OpenAI uses the “CriticGPT” model to find errors in ChatGPT responses

Image via Pixabay

ChatGPT took the tech world by storm when it arrived during the final months of 2022. The launch was big enough to shake things up under Google’s roof and search introduced its generative AI offering. While ChatGPT doesn’t suggest adding glue to your pizza, the chatbot that does it all isn’t perfect and can make mistakes.

One of the tasks that ChatGPT can perform is writing code snippets after receiving prompts from the user. OpenAI has trained a GPT-4-based AI model called CriticGPT to find errors in the output code provided by the chatbot. It can write critiques that highlight inaccuracies in ChatGPT’s responses. The model is being used internally, and OpenAI has published a research paper to describe it in detail.

CriticGPT is intended to help human AI trainers whose job is to train and improve GPT-4 responses using a technique called Reinforcement Learning from Human Feedback (RLHF). It involves AI trainers rating different ChatGPT responses against each other.



However, things are getting more difficult for AI trainers as ChatGPT becomes more precise and its bugs more subtle. “This is a fundamental limitation of RLHF, and can make it increasingly difficult to align models as they gradually gain more knowledge than anyone who can provide feedback,” OpenAI said.

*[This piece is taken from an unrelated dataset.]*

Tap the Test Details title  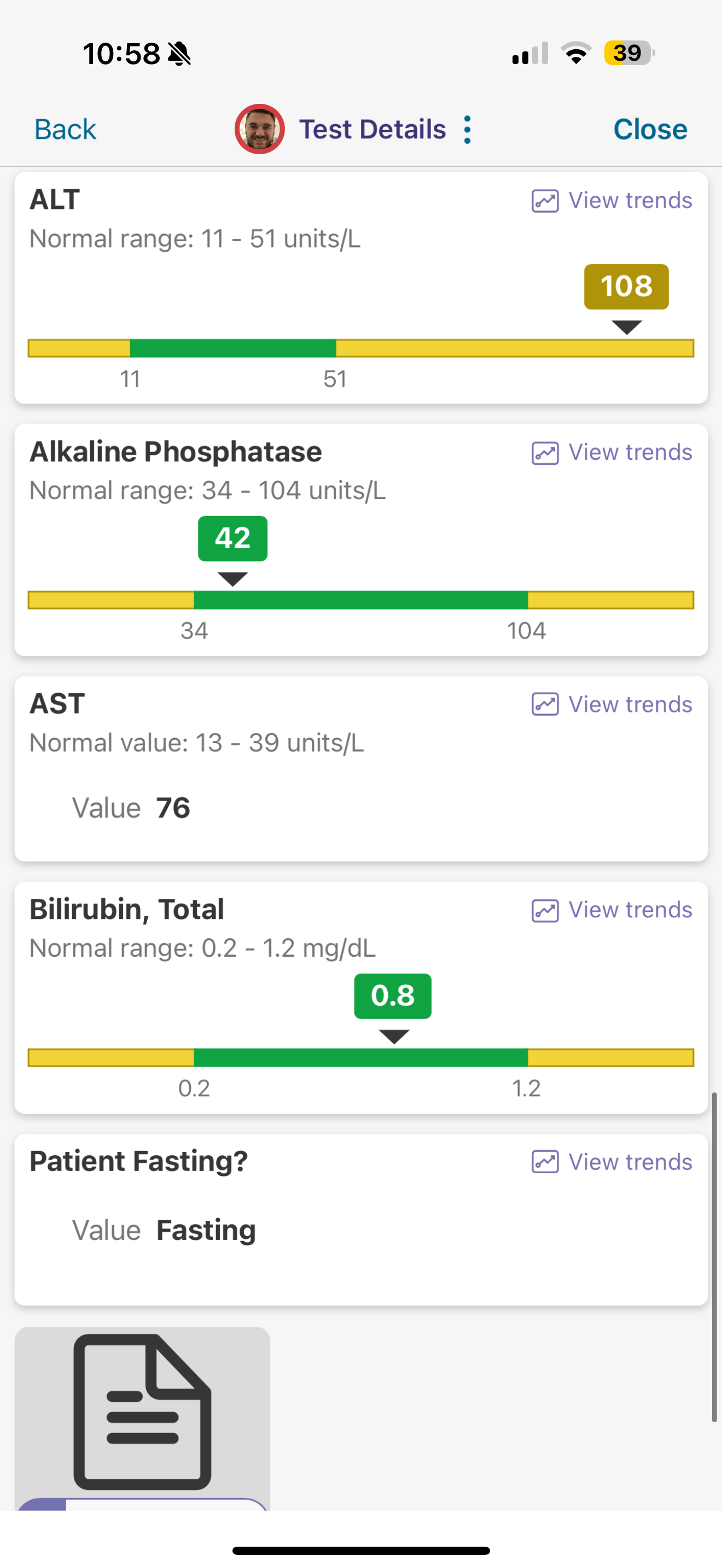click(372, 130)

CriticGPT comes in to save the day, but it’s still an AI model and its answers may not always be correct. He is also susceptible to AI problems such as hallucinations; However, the model can help humans become better at pointing out errors than when doing the work on their own.

OpenAI said that “a second random trainer preferred criticism from the Human+CriticGPT team over that from an unassisted person more than 60% of the time.” CriticGPT was also trained using RLHF and was tasked with analyzing and criticizing a large number of inputs containing errors.

The model had to find errors deliberately inserted by humans and “naturally occurring” ChatGPT errors previously detected by a trainer. There are some limitations that OpenAI is currently working to remove.

CriticGPT was trained using short responses from ChatGPT, and new methods need to be developed that can help trainers understand long and complex tasks. Hallucinations could have consequences, as trainers who see them could make labeling errors.




Currently, CriticGPT has an eagle eye when trying to spot errors in ChatGPT responses. OpenAI notes that real-world errors can spread across many parts of a response, something it will need to address in the future.